Lit Crit (III of III)

blonde

“Bathroom’s all yours, Mom.” Sharon strides silk-aswish into her favorite room. She makes music water on water, and lovely in the mirror. She takes a hundred moments to appreciate herself. Then she thinks again about Saul’s prose.

He writes well. She smiles as she imagines for an instant how she’d read him personally. But all that Judaism on Ashkenazim ad nauseam: how does a Jewess tell a Jew, in Jewish Berkeley, to get off it already? enough is enough …

She dabs the China Musk on carefully. From the old Body Shop, before it sold its name. The stuff’s a light oil – lovely scent like old Jade East from the cheeks of junior high boys – and will stain clothes. She puts it behind her ears but high up, away from any scarf, where a nose will have to seek it. She strokes it deep in her cleavage; she hesitates and then, deciding to go without panties, she feathers it at the creases of her thighs.

She leaves the bathroom and has just opened her closet door when the phone rings. Sam answers. Her mother. Sam announces the call to her from downstairs, before leaving the house. He doesn’t let her begin her conversation until he has notified her about where he’s going and when he’ll be back.

“Fine,” she calls down to him cupping the phone in her right hand. “Have fun. I’ll probably be back before you; I’ll certainly be home by ten.” She pulls a black skirt from its hanger clips. “Hi Ma,” she says into the phone.

Her mother as usual calls her Sadie; Sharon has never been able to learn why.

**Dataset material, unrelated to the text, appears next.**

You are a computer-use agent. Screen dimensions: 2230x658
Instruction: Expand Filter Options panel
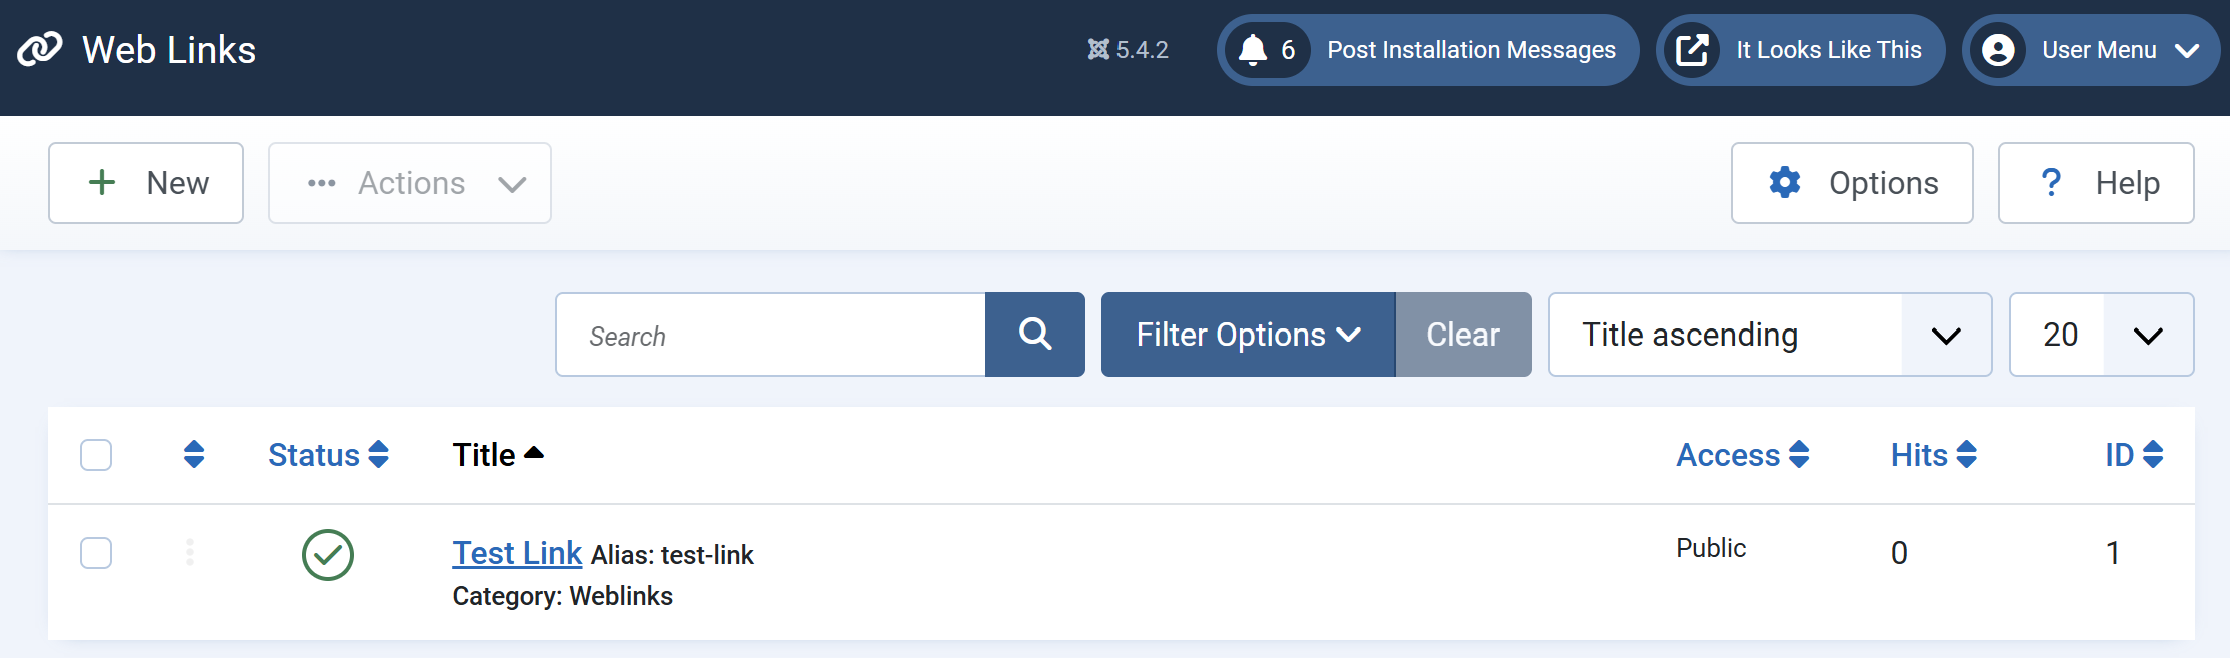point(1247,334)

She wants to tell Sharon about Aunt Ruth’s elevated blood sedimentation (sediment of what? Sharon wonders, but her mother doesn’t have an answer). Also about returning some sweater set already worn for a year, but Sharon is used to that. Her mother is a master of retail return, and Sharon tends to tune her out when she talks about shopping.

Sharon is wrapping the black skirt around her and thinking about Saul A’s posture and prose. She pulls a cropped cashmere sweater off a shelf, sets it on a chair for when her head is free of the phone. She has nothing to say about Saul’s stream-of-consciousness excursion into Jewish guilt and circumcision, let alone about Aunt Ruth and merchandise returns.

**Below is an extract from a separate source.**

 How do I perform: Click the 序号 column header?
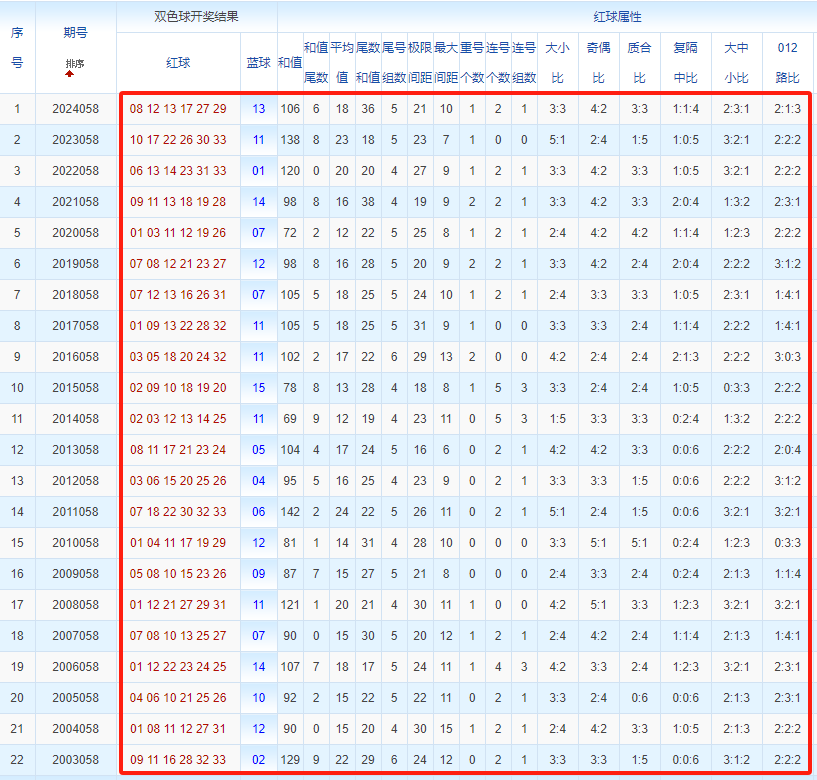tap(17, 47)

Saul A on the penis. Spear shape. Gear shift knob. Acorn. Circumcision as evidence of the great sociological experiment. If dogs consent to surrender their wildness in exchange for our control of fire (warm hearth, cooked food), then it is not strange that men agree to surrender their wildness for the benefits of our community …

Ah but there’s an edge. There’s the rub. Sharon giggles. “What?” her mother asks.

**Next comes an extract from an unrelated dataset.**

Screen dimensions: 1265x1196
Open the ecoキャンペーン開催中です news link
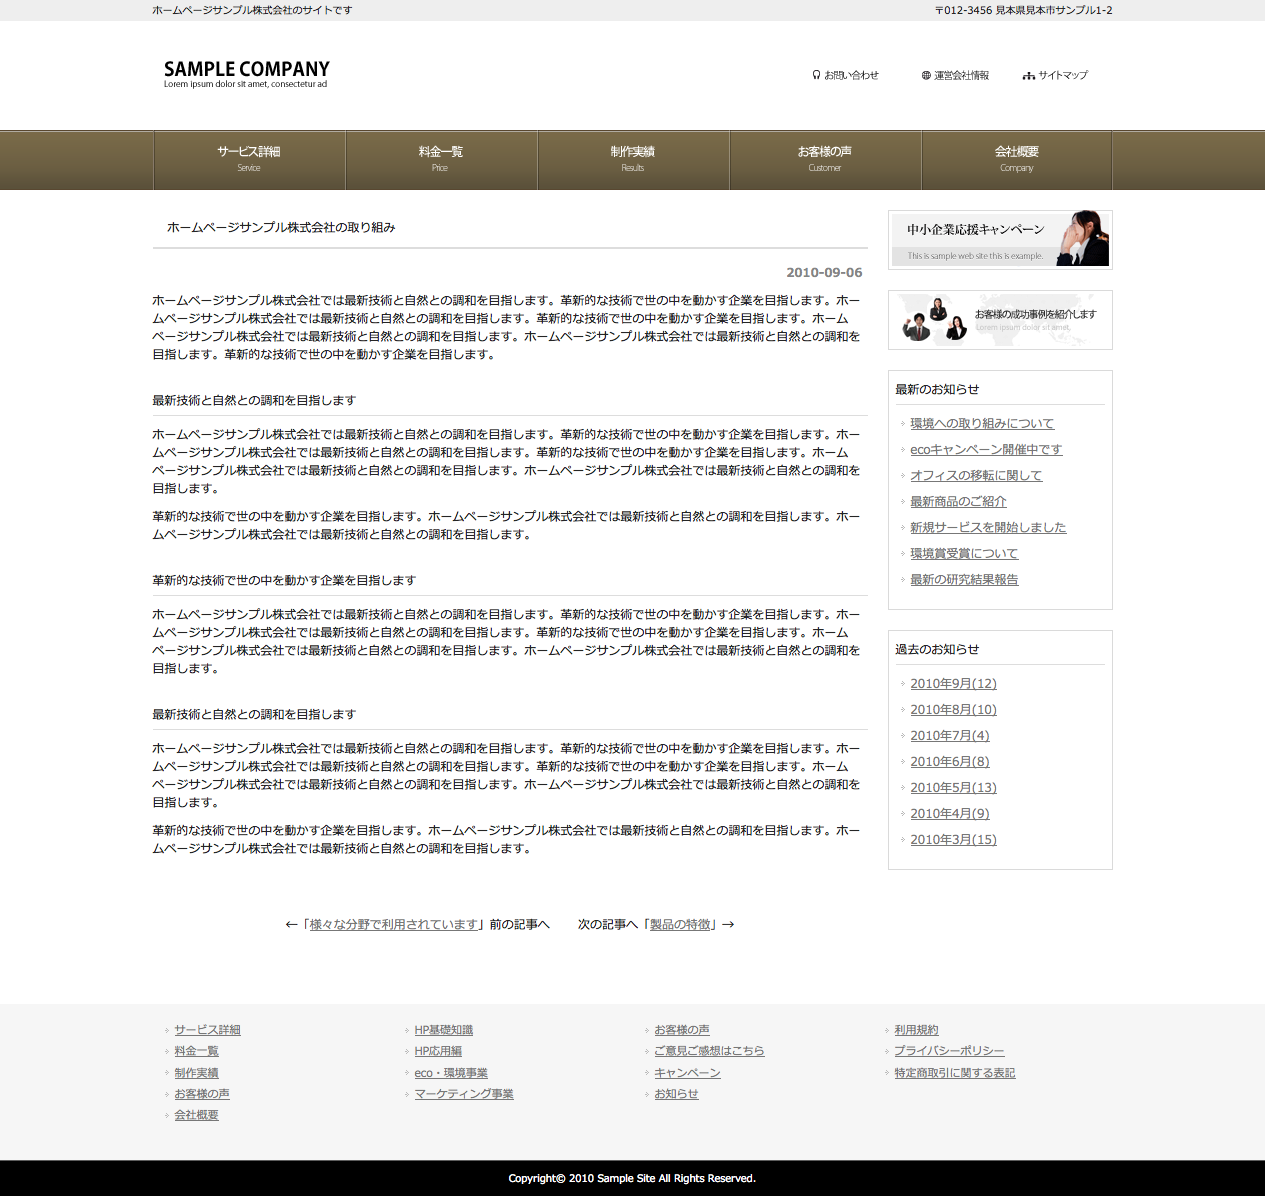pos(986,450)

“Oh. Nothing,” she says but with a smile her mother can hear.

“What’s with you?”

“I have to go, Ma. I have to meet an author for a drink.” She turns the phone off but stands with it in her hand, absentmindedly rubbing the black plastic with the edge of her thumb. She contemplates her little black sweater and concludes of a sudden that she’d be better blonde. She reaches up to her closet shelf for the tousled wig.

Sharon pulls on her sweater and fits it to her upper arms and bra before she settles the wig over her dark hair. “A modern sheitel,” she thinks. Let Mr. A think me orthodox … an orthodoxy.”

One way or the other Sharon hopes to attract him. Just because. It’s that or talk about his writing. And some writers don’t go far enough.